One beneficiary of the 2013 US stock market rally: defensive sectors.
Until recently, classic defensive sectors like utilities, healthcare and consumer staples outperformed as investors were just starting to dip their toes back into stocks focused on those parts of the market many considered safer and less volatile.
Utilities are down sharply in May, while healthcare and consumer staples companies are also shifting toward weaker performance. At the same time, we’ve seen better performance from energy, industrial, materials and technology firms, all of which are more cyclical in nature. [Sector Rotation: Defensive ETFs Lead Outflows]
The shift isn’t just a reflection of investors finally perhaps becoming more comfortable with risk. Despite the fact that profitability is actually somewhat lower for many companies in the defensive space, defensive valuations are at historically high levels. The three classic defensive sectors – healthcare, staples and utilities – are trading at an average premium of more than 10% to the market. By way of comparison, back in the fall of 2009, these three sectors were trading at an average discount of around 40% to the broader market.

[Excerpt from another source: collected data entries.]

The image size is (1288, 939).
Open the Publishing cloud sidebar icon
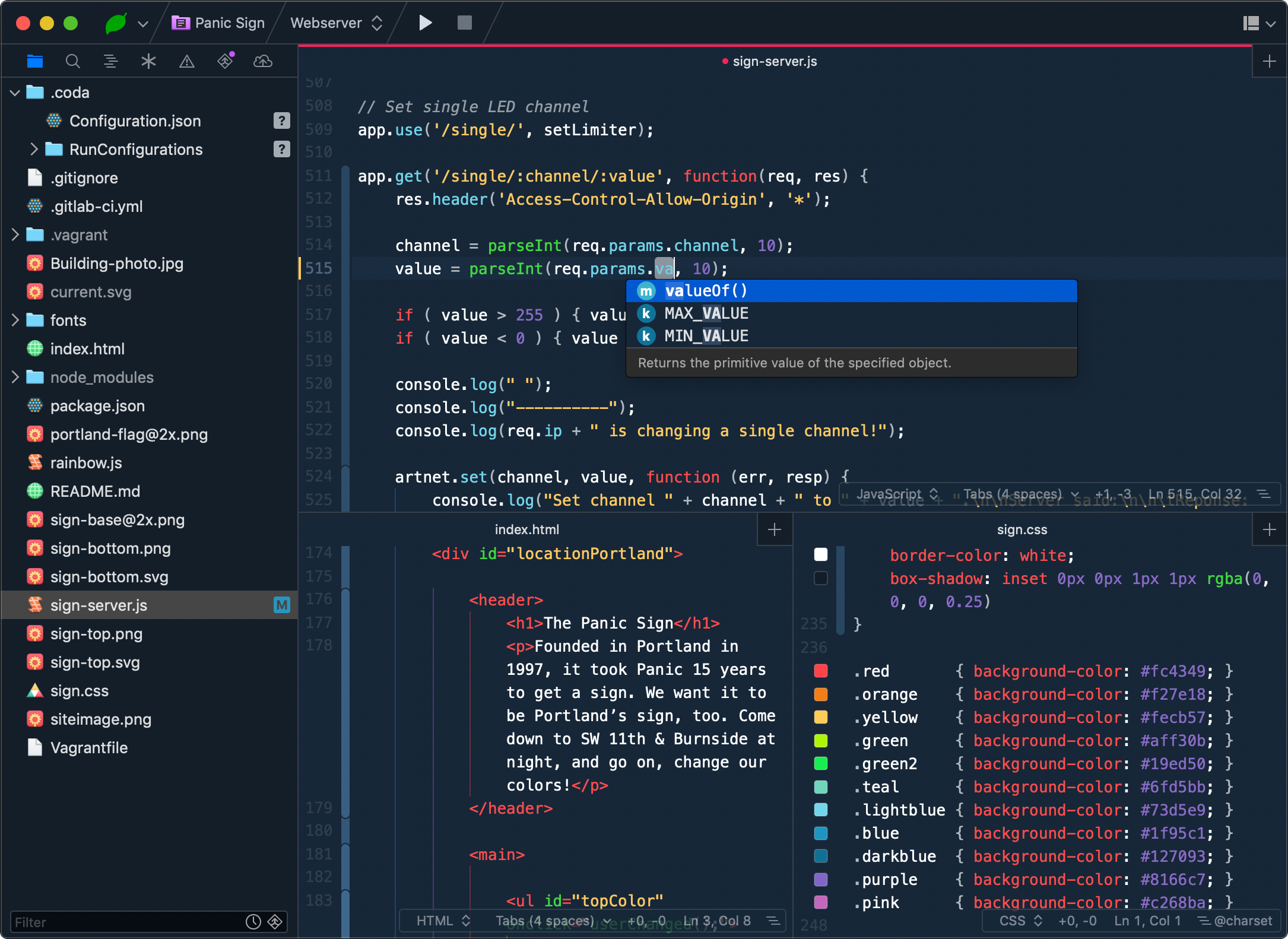262,61
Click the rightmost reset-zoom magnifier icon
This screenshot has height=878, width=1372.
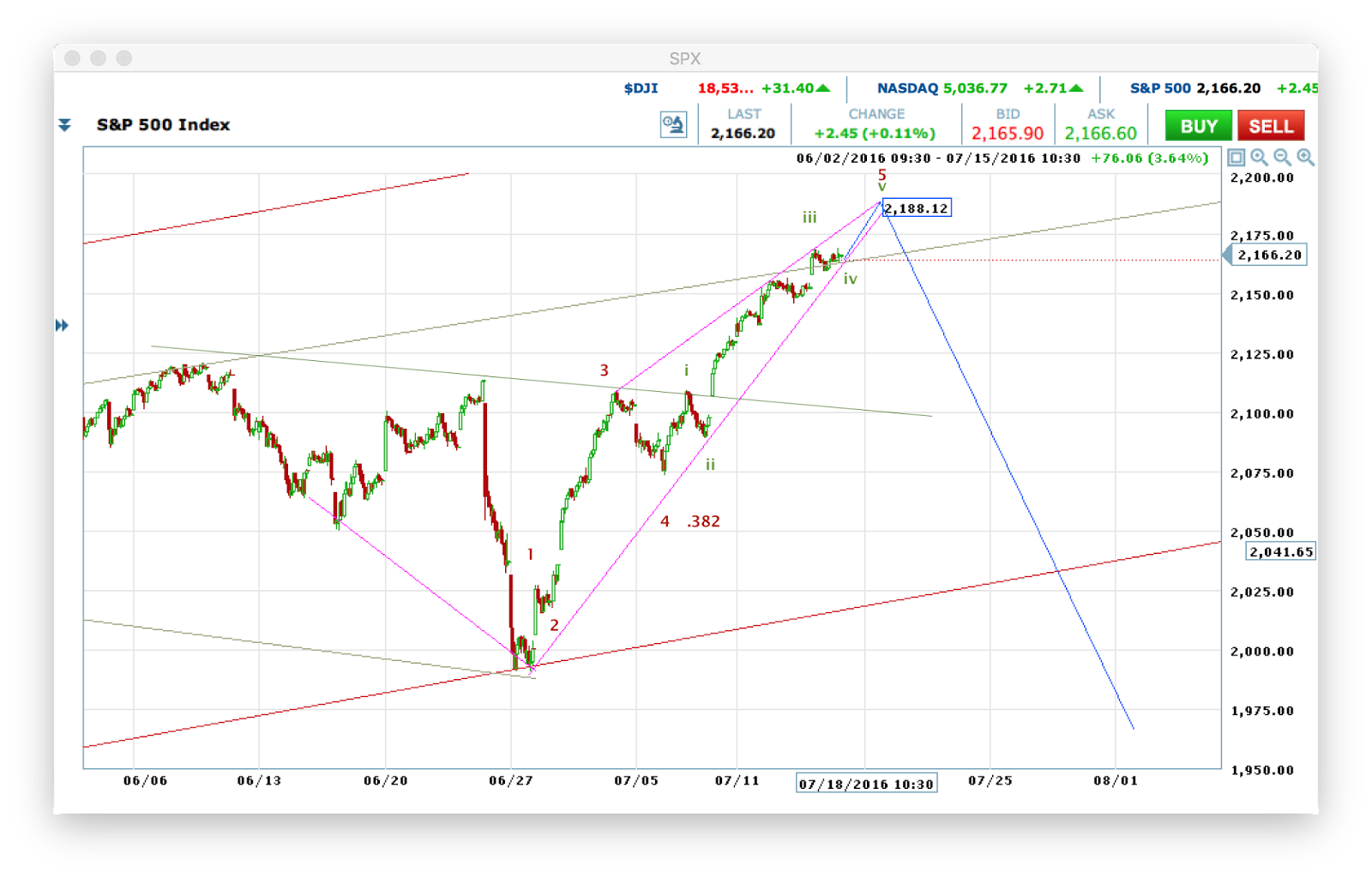(1305, 158)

Given this, the recent underperformance of some of the defensive names makes sense. It looks as if investors are starting to recognize that some of the more volatile companies are good long-term plays, and, at the same time, it’s possible to spend too much for a good night’s sleep.

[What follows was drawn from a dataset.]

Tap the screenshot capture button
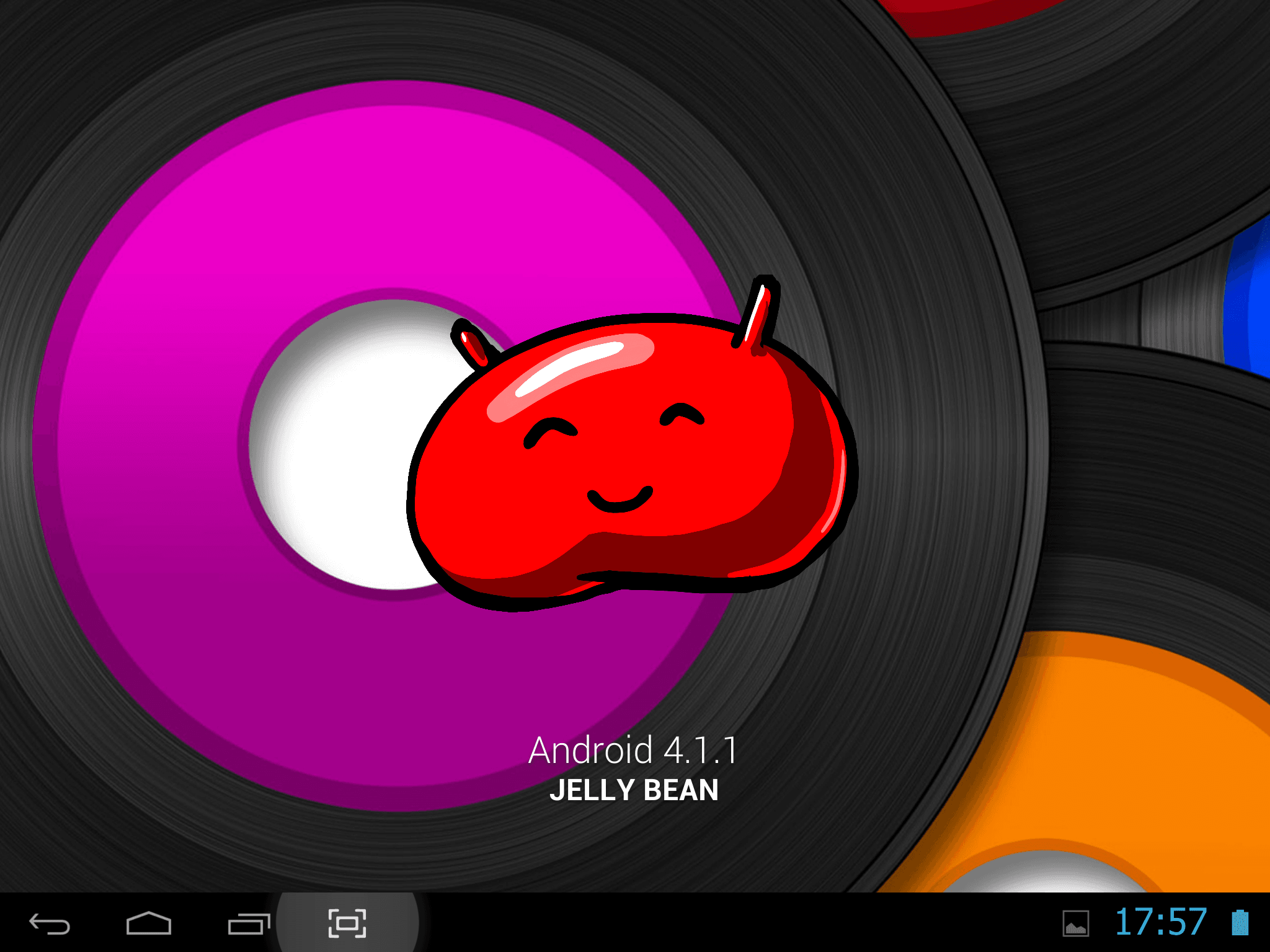 (347, 923)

So assuming cyclical sectors’ outperformance continues, how should investors consider playing this Great Rotation? Here are three ideas.
1.) Don’t completely abandon defensive sectors. Instead, investors should consider how much they’re paying for safety. In particular, the US utility sector looks quite overpriced and, despite its recent slide, probably has more downside. On the other hand, I currently advocate a benchmark weight to the healthcare sector.
2.) Consider the energy and technology sectors . Many of the cyclical sectors look cheap at today’s levels. In particular, current valuations of the technology and energy sectors represent good long-term values. These sectors are accessible through the iShares Dow Jones U.S. Technology Sector Index Fund (IYW) and the iShares Dow Jones U.S. Energy Sector Index Fund (IYE), respectively.
3.) Cast a wider net when looking for dividends. Part of the recent preference for defensive names has really been a preference for dividends in a world characterized by low nominal and real interest rates. But I would encourage investors to cast a wide net in their search for income and to look at dividend-paying companies from outside the United States, many of which look quite attractive. One way to access such firms is through the iShares Dow Jones International Select Dividend Index Fund (IDV).
Russ Koesterich, CFA, is the iShares Global Chief Investment Strategist.